Invité sur BFMTV-RMC ce vendredi 4 septembre, Raphaël Glucksmann, candidat à la primaire du Parti socialiste (PS) et de Place Publique, a exprimé sa volonté de lancer rapidement une dynamique en faveur de la social-démocratie. Selon lui, cela est essentiel pour devenir un concurrent crédible face à Jean-Luc Mélenchon, Marine Le Pen et Édouard Philippe.
Il a indiqué qu’il souhaitait éviter de perdre du temps avec des questions de personnes ou de processus. Il a profité de cette intervention pour répondre aux critiques concernant la primaire à laquelle il participe, ainsi que sa propre candidature. Il a affirmé que cette primaire décidera du candidat ou de la candidate de l’espace social-démocrate, et qu’il comptait bien en sortir vainqueur.
Interrogé sur la présence médiatique de François Hollande, qui n’est pas encore officiellement candidat pour 2027, Raphaël Glucksmann estime que l’ancien président a une stratégie claire et respectable. Selon lui, Hollande attend de voir si Glucksmann parvient à enclencher une dynamique favorable.
Ce dernier a aussi évoqué le contexte politique en préparation.

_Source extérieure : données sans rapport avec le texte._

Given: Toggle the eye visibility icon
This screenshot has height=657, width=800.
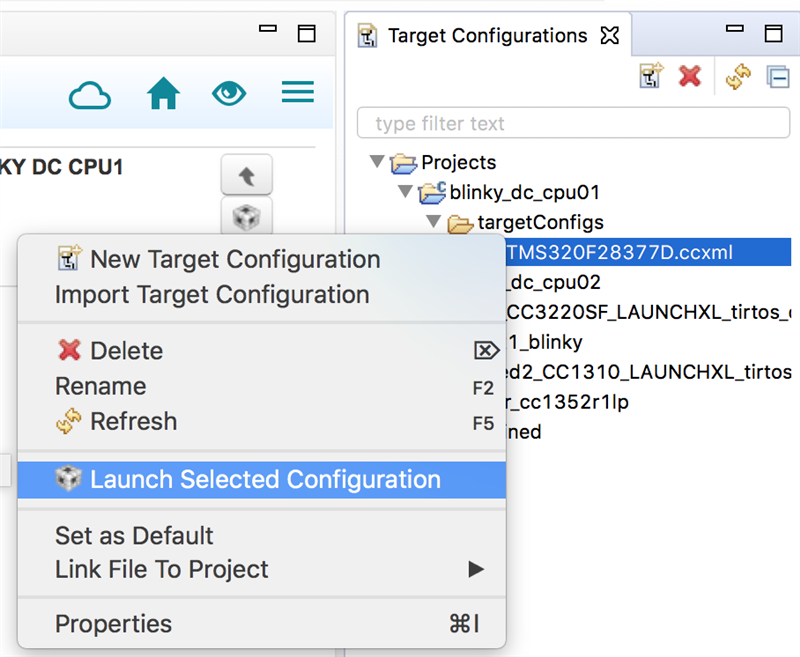Looking at the screenshot, I should coord(229,94).
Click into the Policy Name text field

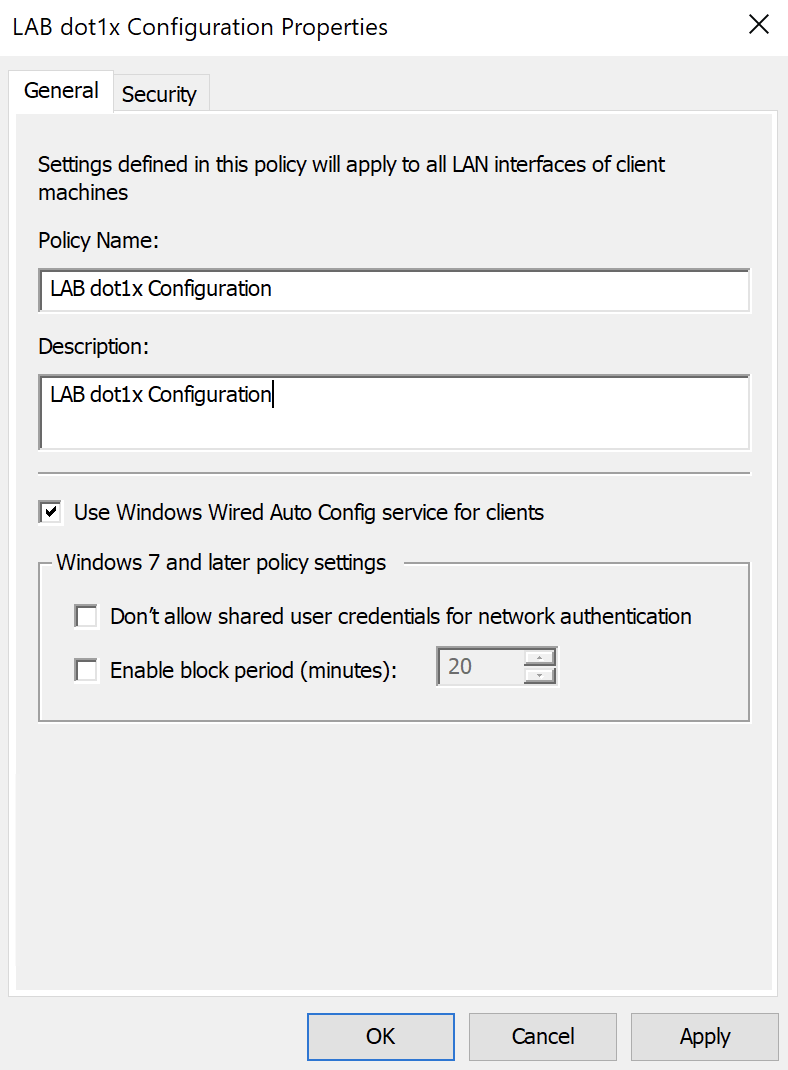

Après la sortie d’un livre-programme le 3 septembre, il prévoit d’ouvrir un local à Paris pour accueillir des experts, son équipe et recevoir du monde pendant une partie de la semaine.
Malgré tout, il reste confiant. Il affirme que dans toutes les enquêtes, il est en tête et que sa campagne, lancée il y a une semaine, suscite de l’enthousiasme sur le terrain. Selon un sondage Elabe pour BFMTV et La Tribune publié le 29 août, il recueille entre 11,5% et 14% des intentions de vote, selon les scénarios.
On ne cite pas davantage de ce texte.